Donald James Atchison (born March 1, 1952) is a Canadian politician who was Mayor of Saskatoon, the largest city in the central Canadian province of Saskatchewan, from 2003 to 2016. Atchison was elected mayor four times, tied for the most after mayoral terms were extended beyond one year in 1954. When he lost his bid for a fifth term in 2016, he left office as the longest-serving mayor in the city's history at 13 years.

== Early life ==
Atchison was born and raised in Saskatoon, where he attended Queen Elizabeth and Holliston Elementary School, Walter Murray Collegiate, and the University of Saskatchewan. He developed an early interest in politics and joined his high school student council in grade 12; running for the position of sports representative, he campaigned by wearing sports equipment to class daily. He was a standout ice hockey goaltender from an early age, and he played junior hockey for the Saskatoon Blades in the 1971–72 season. In 1972, Atchison was drafted by the NHL's Pittsburgh Penguins. Although he did not ultimately play in the NHL, Atchison had a brief professional career in the United States before returning to Saskatoon and joining the family business, the men's wear store Atch & Co. He was offered a role in the 1977 hockey film Slap Shot, but turned the opportunity down, thinking it was a joke.

== Political career ==

=== Saskatoon city councillor ===
Atchison was first elected to Saskatoon's city council in 1994 as councillor for the newly created Ward 10, and was re-elected in 1997 and acclaimed in 2000. He was well known for his campaigning style of standing on street corners and waving at passing motorists, a tactic that was eventually outlawed. He sought initially to bring a business perspective to city government. In 1996, he brought forward a heavily derided proposal from local consultant Henry Feldkamp to enclose much of downtown Saskatoon in an $80 million, 10-storey climate-controlled glass atrium dubbed the "Atreos."

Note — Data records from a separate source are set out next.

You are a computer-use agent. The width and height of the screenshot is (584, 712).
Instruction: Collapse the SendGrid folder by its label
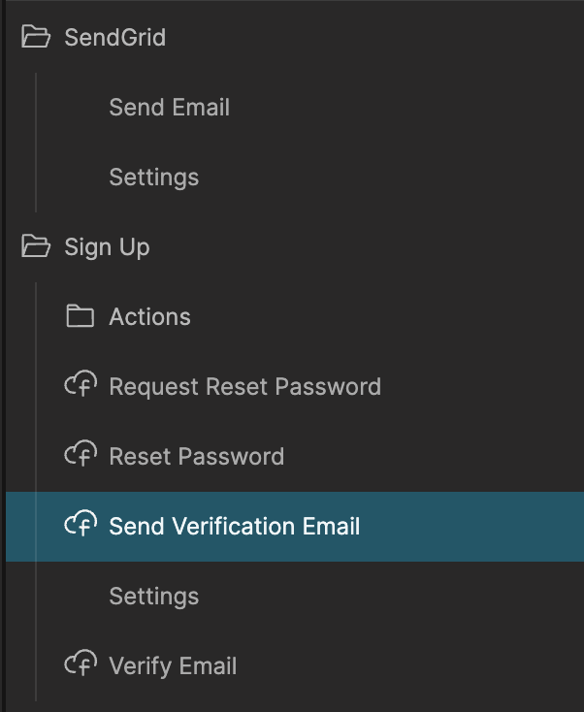tap(114, 38)
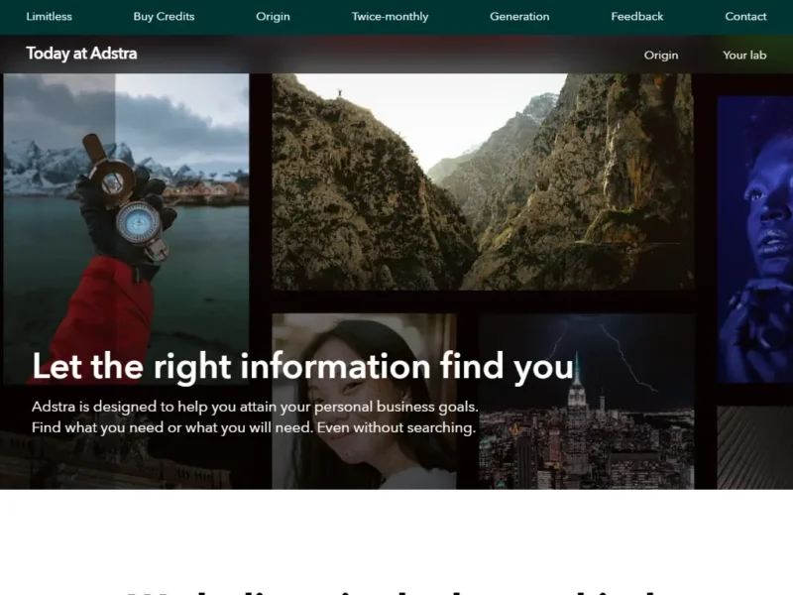Open the Feedback page link
Image resolution: width=793 pixels, height=595 pixels.
(636, 16)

=== Mayor of Saskatoon ===
Atchison was first elected as mayor on October 22, 2003 in a close four-way contest, unseating incumbent Jim Maddin. He became just the second Saskatoon mayor to have been born in the city. Atchison ran on a platform that included being tough on crime, freezing property taxes, centralizing control of city management, and resuming control of the city's police commission. After his election as mayor, he briefly required citizens visiting the Mayor's office to be formally dressed, but the policy was dropped after being widely criticized and noted as a potential conflict of interest, given Atchison's involvement with the family men's wear store. The policy was targeted by comedian Rick Mercer, who sponsored an online contest in 2004 that went on to name Atchison "Canada's Craziest Mayor," a title he jokingly embraced.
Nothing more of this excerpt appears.